What to store and what not to store

Store hereDon’t store here
User preferences (theme, language)Passwords in plaintext
Auth tokens (use Expo SecureStore instead for sensitive data)Large datasets (>1MB)
Cached API responsesBinary files or images
Draft contentAnything requiring querying or indexing
App state for Zustand persistRelational data with joins
Onboarding completion flagsData shared across users

Storage limits

AsyncStorage does not enforce a hard limit in the library itself, but the underlying platforms do:

  • iOS: No official limit, but performance degrades above ~6MB per key
  • Android: Defaults to 6MB total; can be raised in native config
  • Expo Go: Additional restrictions may apply in development

For anything beyond simple key-value data, use a proper embedded database (WatermelonDB , SQLite via Expo) or offload to the cloud.
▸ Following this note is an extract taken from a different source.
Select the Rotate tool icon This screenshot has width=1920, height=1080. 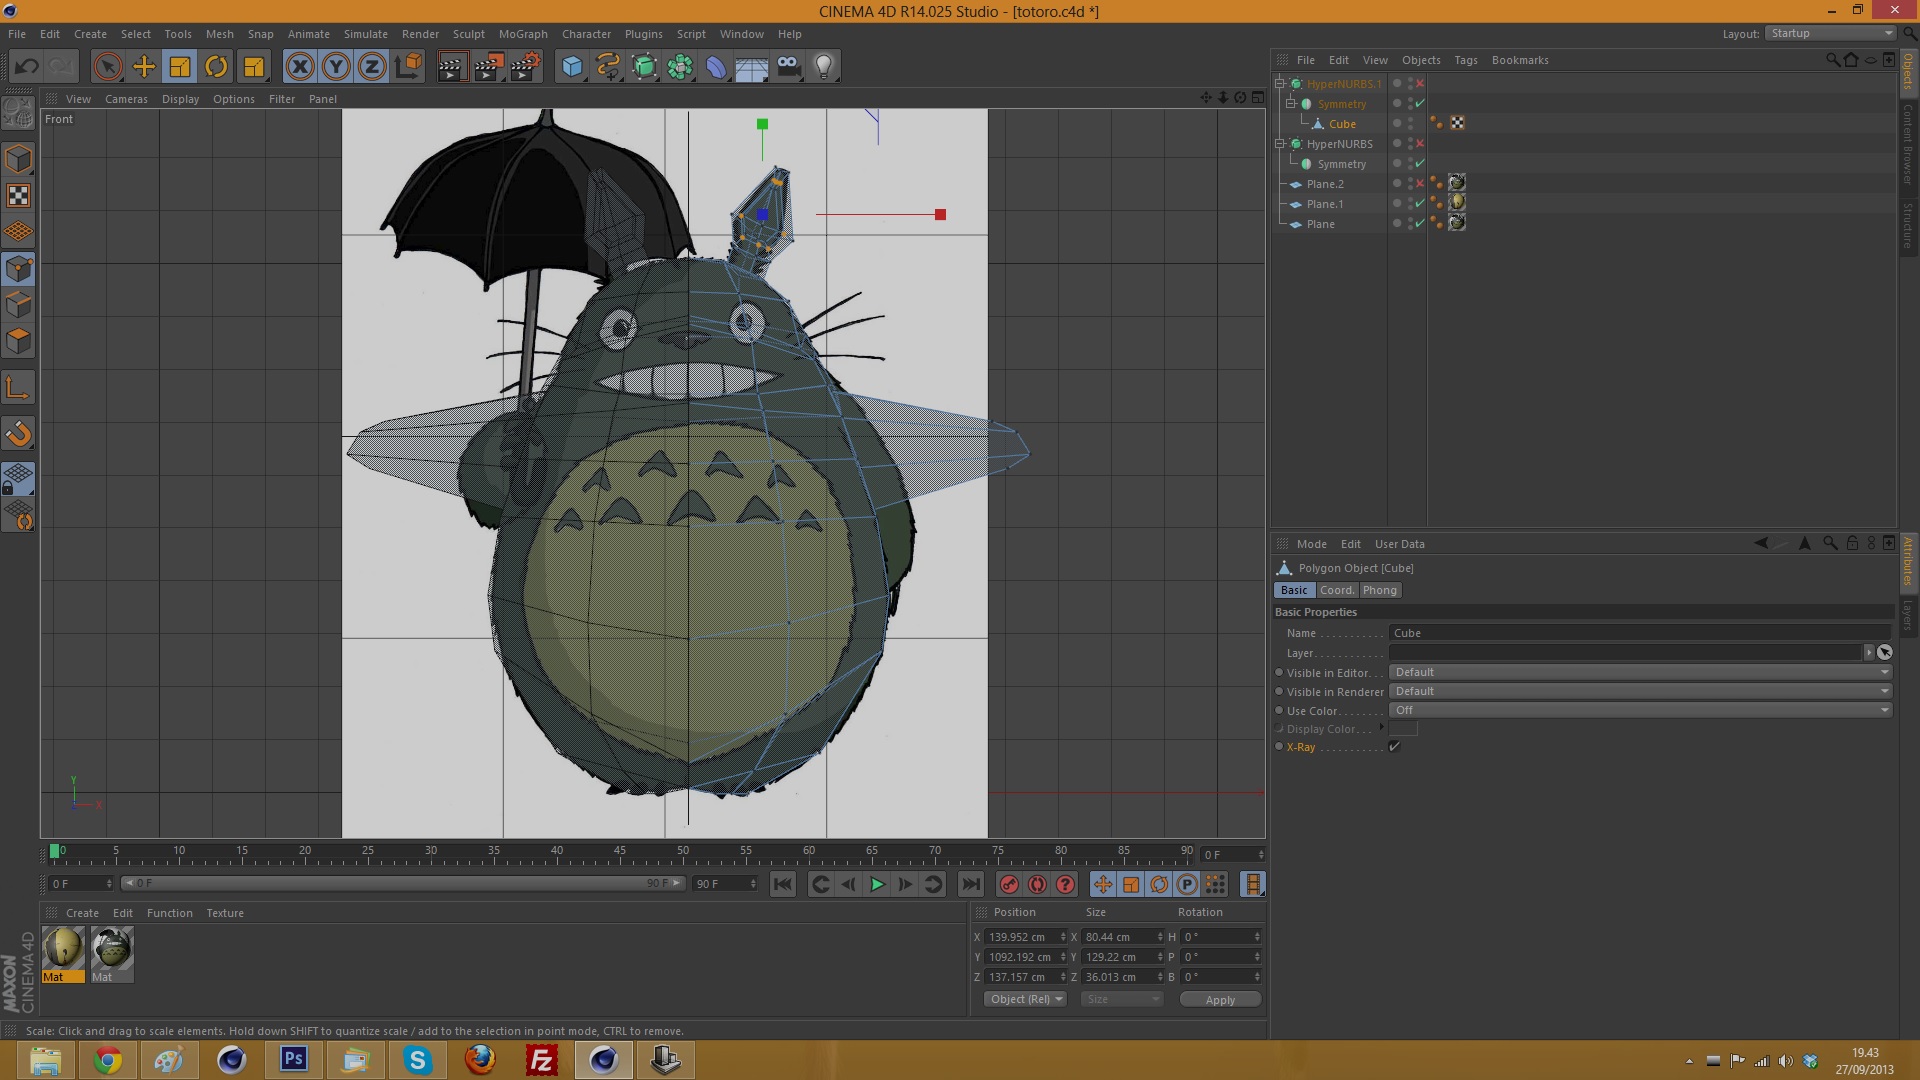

AsyncStorage vs alternatives

OptionUse caseSize limitPersistenceSearchable
AsyncStorageApp preferences, tokens, draft state~6MBYesNo
Expo SecureStoreSecrets, auth tokens (encrypted)2KB per valueYesNo
SQLite (Expo)Structured relational dataDisk spaceYesYes
WatermelonDBLarge offline-first datasetsDisk spaceYesYes
MMKVHigh-performance key-value (C++)LargeYesNo
In-memory (Zustand)Session state, UI stateRAMNoNo

When to upgrade from AsyncStorage

If you find yourself storing more than 10 keys, doing substring searches on stored values, or managing complex data relationships, stop and move to SQLite or a proper backend.


Error handling

AsyncStorage operations can fail. Always handle errors in production code:

typescript
const loadData = async () => {
  try {
    const value = await AsyncStorage.getItem('my_key');
    return value ? JSON.parse(value) : null;
  } catch (error) {
    console.error('AsyncStorage read failed:', error);
    return null; // Graceful fallback
  }
};

Performance considerations

AsyncStorage is asynchronous by design, it will not block your UI thread. However:

  • Multiple reads: If you read 20 separate keys on app launch, consider using AsyncStorage.multiGet() instead
  • Large objects: Storing a 500-item list as a single JSON blob works, but updates require rewriting the entire blob
  • Frequency: Writing on every keystroke is too frequent: debounce writes by 500-1000ms

Expo SecureStore: when security matters

For auth tokens and any data that should be encrypted at rest, use expo-secure-store instead. It uses the platform’s secure enclave (iOS Keychain, Android Keystore):

typescript
import * as SecureStore from 'expo-secure-store';

await SecureStore.setItemAsync('auth_token', token);
const token = await SecureStore.getItemAsync('auth_token');

SecureStore is limited to 2KB per value. Use it for tokens and secrets, not for large cached data.